BEGIN LISTED RECORDS

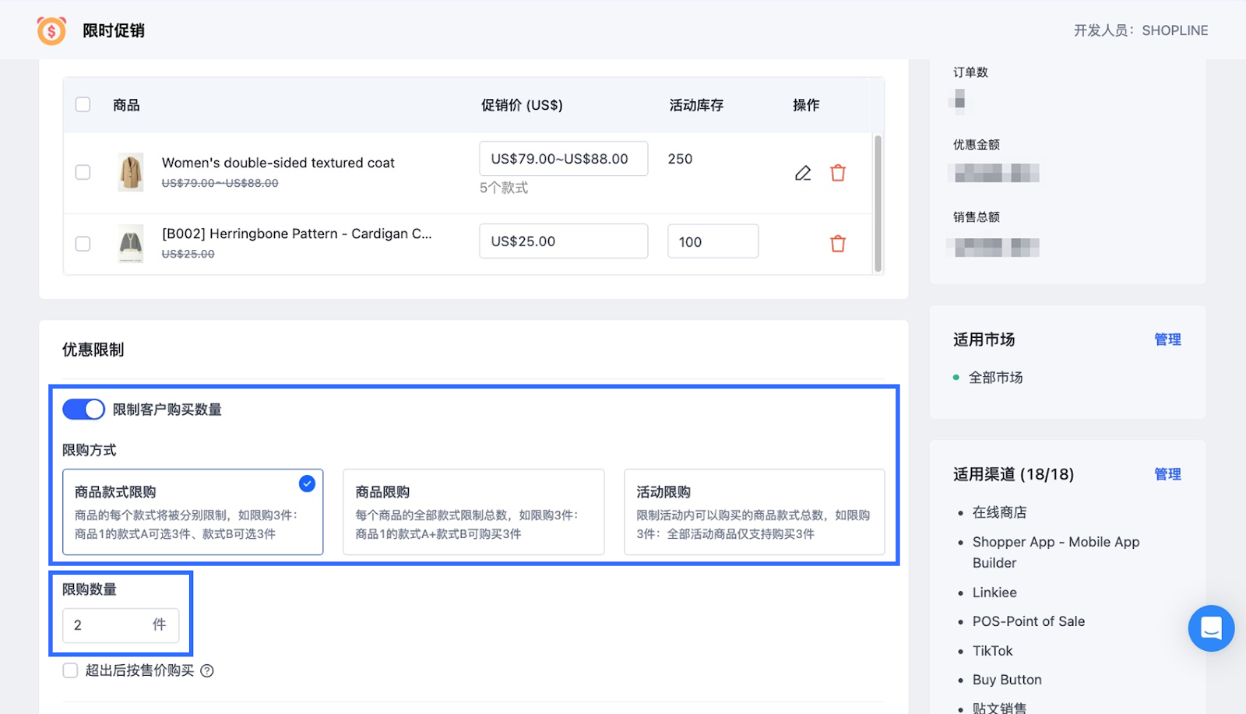Click help icon beside 超出后按售价购买
The image size is (1246, 714).
click(207, 670)
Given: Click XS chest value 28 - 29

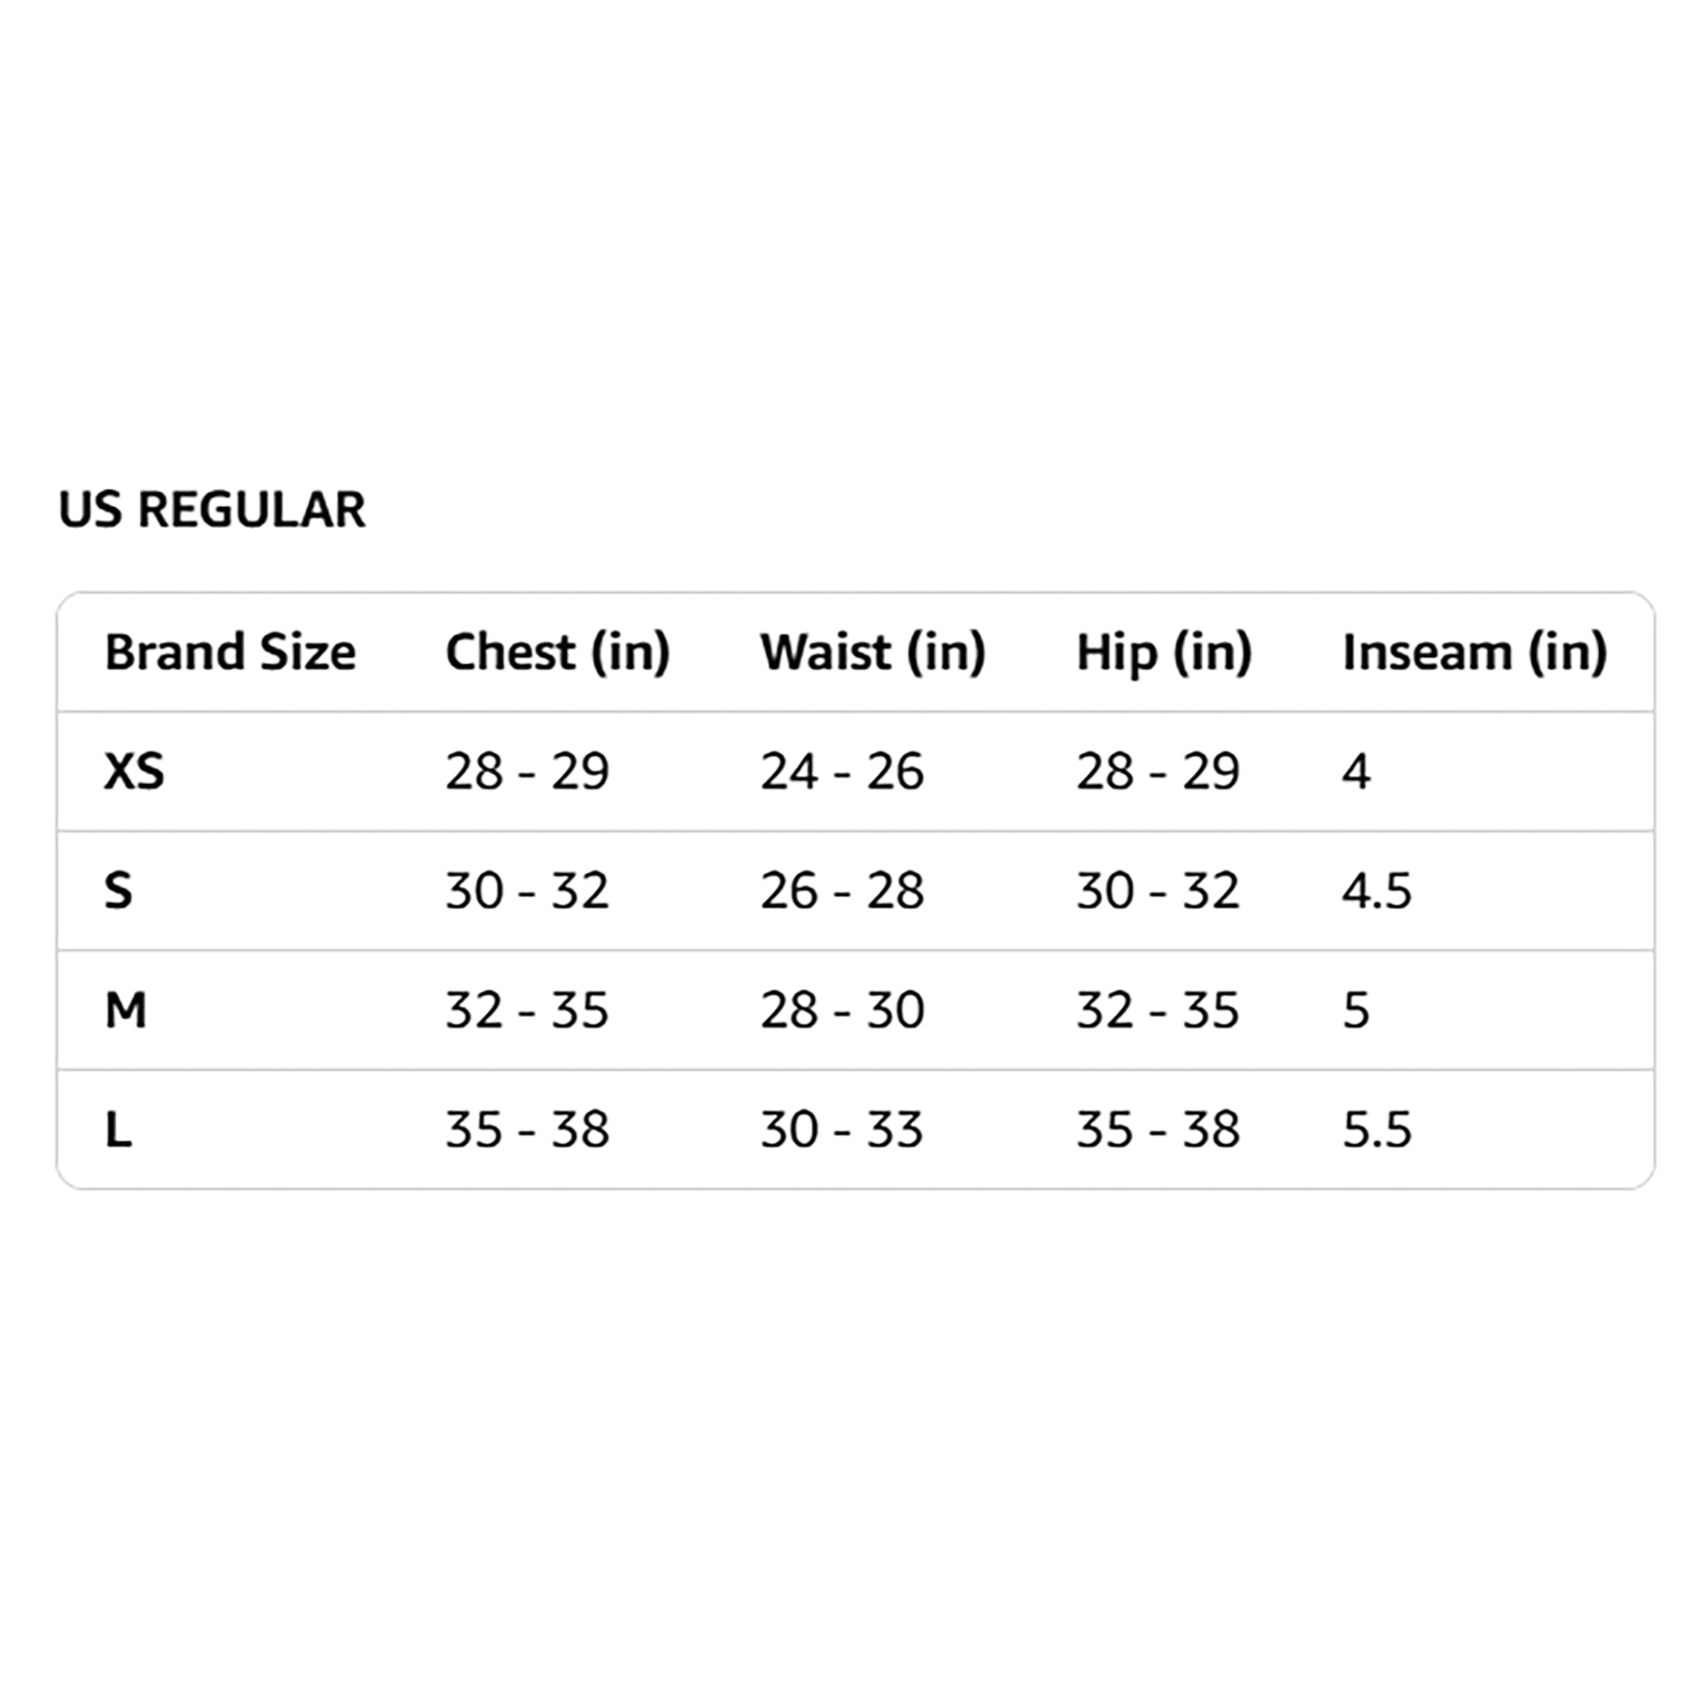Looking at the screenshot, I should click(x=527, y=772).
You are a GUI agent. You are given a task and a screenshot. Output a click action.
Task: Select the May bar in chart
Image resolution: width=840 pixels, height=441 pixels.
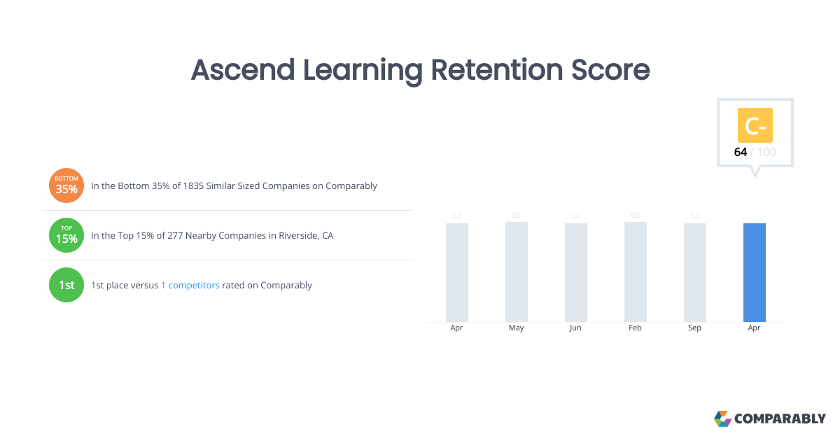pyautogui.click(x=517, y=272)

END LISTED RECORDS

● **TO DO**
Starting with the line that holds "You are a GUI", reproduce exactly each line up to and including the last line of the material above, and drop the pictures.

● **SOLVED PROBLEM**
You are a GUI agent. You are given a task and a screenshot. Output a click action.
Task: Select the May bar in chart
Image resolution: width=840 pixels, height=441 pixels.
pyautogui.click(x=517, y=272)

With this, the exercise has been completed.